A seductive gesture? (News in Science)

But the internet is a jungle rife with diversity, and I stumbled upon another case for your consideration: A review of a book on Bach Flower Remedies. The basic idea concerns the healing power of flowers, or their essences. But they also mention the soul gestures of plants (which need to be studied in relation to their essence qualities).

If I understand correctly: The way the flower grows and lives has its analogy in human development. And so the “beautiful Water Violet, which floats so freely on the surface of our clearest streams, will help you…to stand absolutely alone in the world, gaining the intense joy of complete freedom” (source). One could argue that the Water Violet communicates its specific flower-power through the way it grows and lives. Growing and living can be considered movement. Ergo, the plant gestures.

Why would this Water Violet share its secret and tell us what it will do for us if we boil it into an essence?
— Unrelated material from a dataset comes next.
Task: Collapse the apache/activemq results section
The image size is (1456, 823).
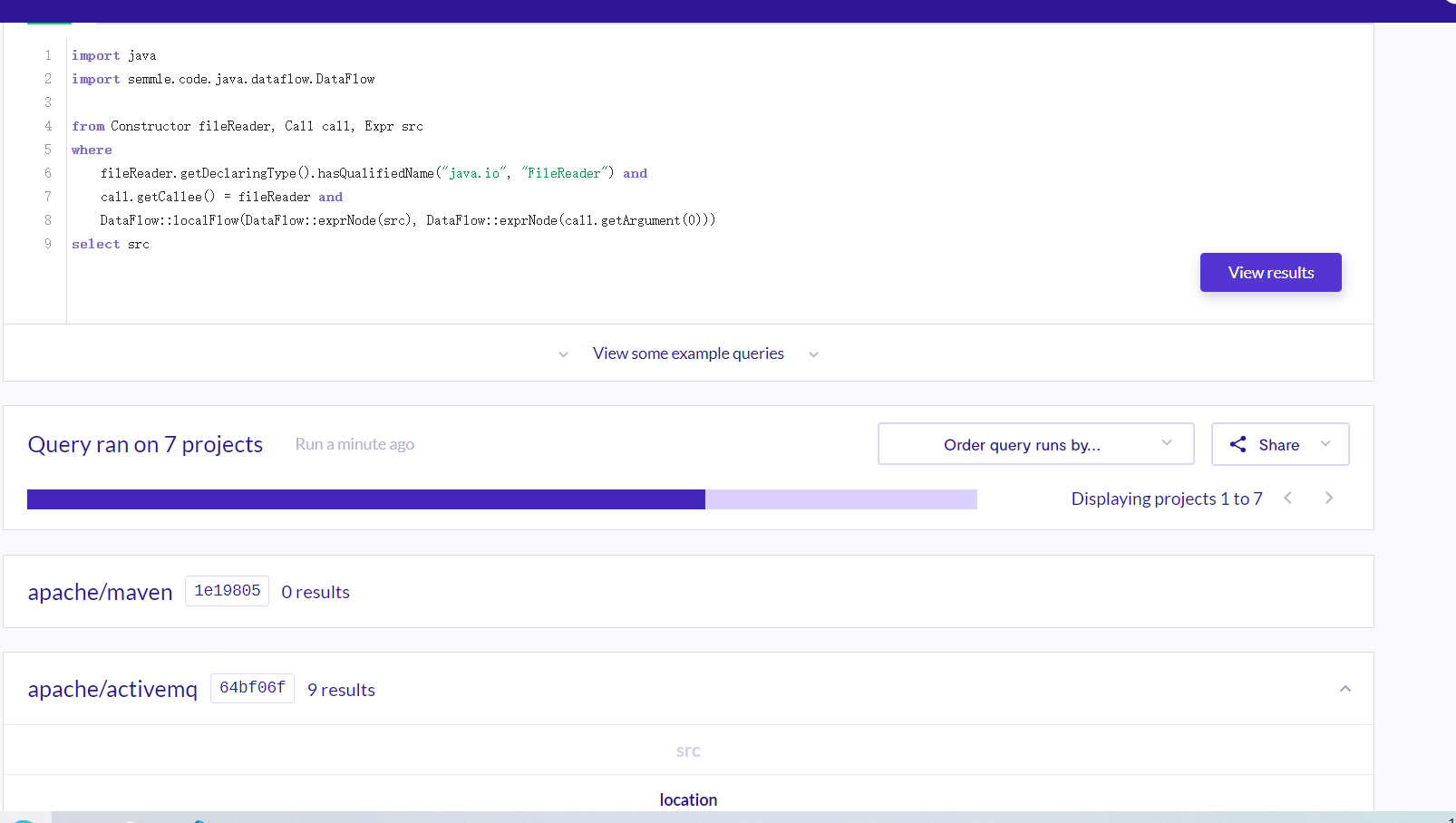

However, if we complete the analogy, then what do we communicate with the way we grow as a species? We grow from crying babies in cots to screaming toddlers, unruly kids, troublesome teenagers on to neurotic adults. What would be the quality of our essence? Will our perfume help other organisms, like their essence may help us?

There appears to be a problem with the analogy. All of nature revolves around humans, and not vice versa. If we but listen carefully each plant has its own message for us. We are challenged: “to open our eyes to the wonder of the natural world as a living script, a soul-imbued life that can speak intimately to the human soul”. Any takers?

‘Shy’ Killer Plants are Spreading Fast

There are several forms of rapid plant movement which could be seen as intentional actions. (Let us leave aside their turning towards the sun and other tropism, taxis or kinesis, but temporarily grant them intentions). Why do these plants act? Sometimes to capture prey, like in the movie below. Sometimes to release seeds or pollen. The reasons for these movements are fairly obvious. To eat and reproduce. I think of these as practical actions, not gestures, since there is no intention to communicate.

Other plants seem to shy away or curl up their leaves in response to touch or other stimuli.

Dr. T. Ombrello – UCC Biology Department: “We can only guess as to why Mimosa pudica and a few other species have evolved to exhibit nyctinastic and seismonastic movements. It has been observed that folded and drooped leaves are not attractive to herbivores, and are often passed by in favor of more normal appearing leaves to eat. Also, folded and drooped leaves exchange less heat and water than fully expanded leaves, and this might have some survival value when the plants are under environmental stress.”

Although we may like to project our own shyness onto the plants behaviour, I do not think the plant is trying to appear modest. If it had legs it would probably flee, whatever impression that might leave behind. So, even if we grant a plant intentions it still doesn’t intend to communicate with the movements treated here. No plant gestures here I am afraid. Maybe we need better examples, anyone?

Signs of an Angry Cactus

Beware! Plants, and especially cacti, do have body language according to Connie Krochmal of BellaOnline. Suddenly, my perception of the simple cactus and plant life in general is changed. It’s a blossoming horticulture out there, filled with a hitherto unknown flood of communication. A world of plant ideas and tree feelings. This cactus may really be giving us all the finger and must have been really mistreated.

Yo, bro, spare me the H2O. (by LĂȘ Anh Tuan)

Hilarious. I wonder who they are talking to? Is my plant aware I am here? Does it think I can solve its problems? Did this symbiosis evolve in the wild? Will it resent me for doing nothing? I am pretty sure miss Krochmal will, but doubt there will be repercussions from my cactus.

But then again… (source)

But perhaps I am too hasty to dismiss the idea of communicating plants. Apparently, corn under attack from worms can put out a chemical signal that attracts a predatory wasp. Good for the wasp, good for the corn. Suppose for a moment that life exists beyond this planet. Could our dwindling forests call in the Martians?